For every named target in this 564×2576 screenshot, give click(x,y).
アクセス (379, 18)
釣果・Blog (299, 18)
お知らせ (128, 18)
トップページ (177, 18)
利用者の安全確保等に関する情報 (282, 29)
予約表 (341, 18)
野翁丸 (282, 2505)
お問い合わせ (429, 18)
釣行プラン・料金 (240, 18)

----

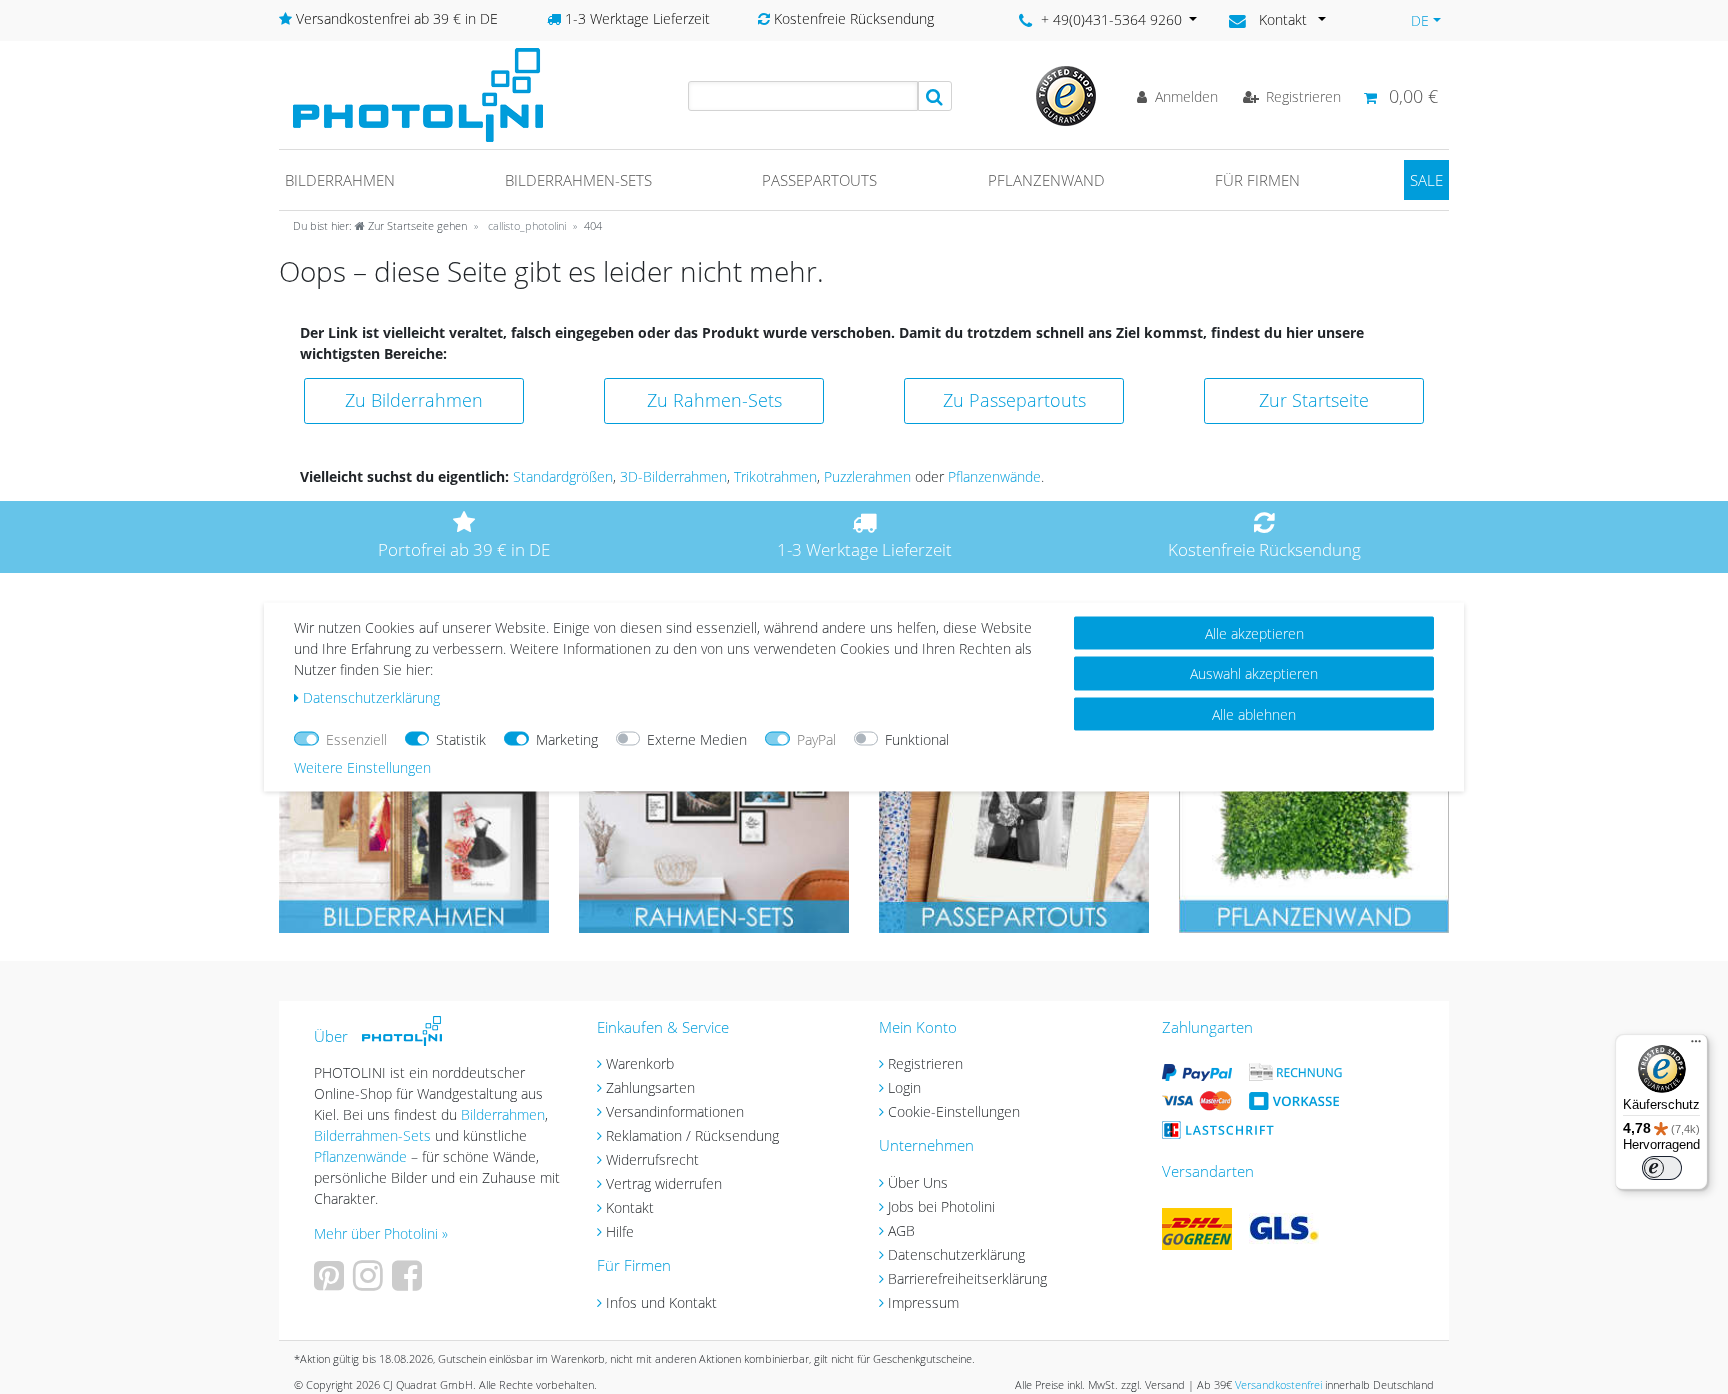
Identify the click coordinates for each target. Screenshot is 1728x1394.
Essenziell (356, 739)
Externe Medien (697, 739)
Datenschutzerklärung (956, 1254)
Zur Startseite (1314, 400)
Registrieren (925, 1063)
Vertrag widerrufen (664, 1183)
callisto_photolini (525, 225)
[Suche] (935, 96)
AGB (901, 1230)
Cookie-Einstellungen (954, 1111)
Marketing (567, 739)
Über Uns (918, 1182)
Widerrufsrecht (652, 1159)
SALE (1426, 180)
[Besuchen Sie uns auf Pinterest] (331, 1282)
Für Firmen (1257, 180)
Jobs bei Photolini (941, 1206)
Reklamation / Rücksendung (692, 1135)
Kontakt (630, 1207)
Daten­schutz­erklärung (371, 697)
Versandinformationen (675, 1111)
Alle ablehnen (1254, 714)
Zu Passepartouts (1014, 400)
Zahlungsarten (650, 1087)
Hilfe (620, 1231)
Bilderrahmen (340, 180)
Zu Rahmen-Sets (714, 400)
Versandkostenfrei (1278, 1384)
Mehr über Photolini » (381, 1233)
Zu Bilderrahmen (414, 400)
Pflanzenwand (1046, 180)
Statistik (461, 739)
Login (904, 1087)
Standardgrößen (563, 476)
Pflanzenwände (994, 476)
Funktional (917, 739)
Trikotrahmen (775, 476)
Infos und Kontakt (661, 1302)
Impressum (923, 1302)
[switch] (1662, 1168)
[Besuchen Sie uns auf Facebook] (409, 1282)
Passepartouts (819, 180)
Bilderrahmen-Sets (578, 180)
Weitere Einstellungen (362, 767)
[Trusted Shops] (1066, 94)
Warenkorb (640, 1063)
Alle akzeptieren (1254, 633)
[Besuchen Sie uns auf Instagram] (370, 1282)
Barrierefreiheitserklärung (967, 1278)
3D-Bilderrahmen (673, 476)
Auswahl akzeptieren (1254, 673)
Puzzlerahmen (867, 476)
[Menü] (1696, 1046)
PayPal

----

> [What you will do]
All lines above from the one containing "[Suche] (935, 96)" to the one containing "Daten­schutz­erklärung (371, 697)" must be repeated exactly, both lines included, and no others.

> [Exercise answer]
[Suche] (935, 96)
AGB (901, 1230)
Cookie-Einstellungen (954, 1111)
Marketing (567, 739)
Über Uns (918, 1182)
Widerrufsrecht (652, 1159)
SALE (1426, 180)
[Besuchen Sie uns auf Pinterest] (331, 1282)
Für Firmen (1257, 180)
Jobs bei Photolini (941, 1206)
Reklamation / Rücksendung (692, 1135)
Kontakt (630, 1207)
Daten­schutz­erklärung (371, 697)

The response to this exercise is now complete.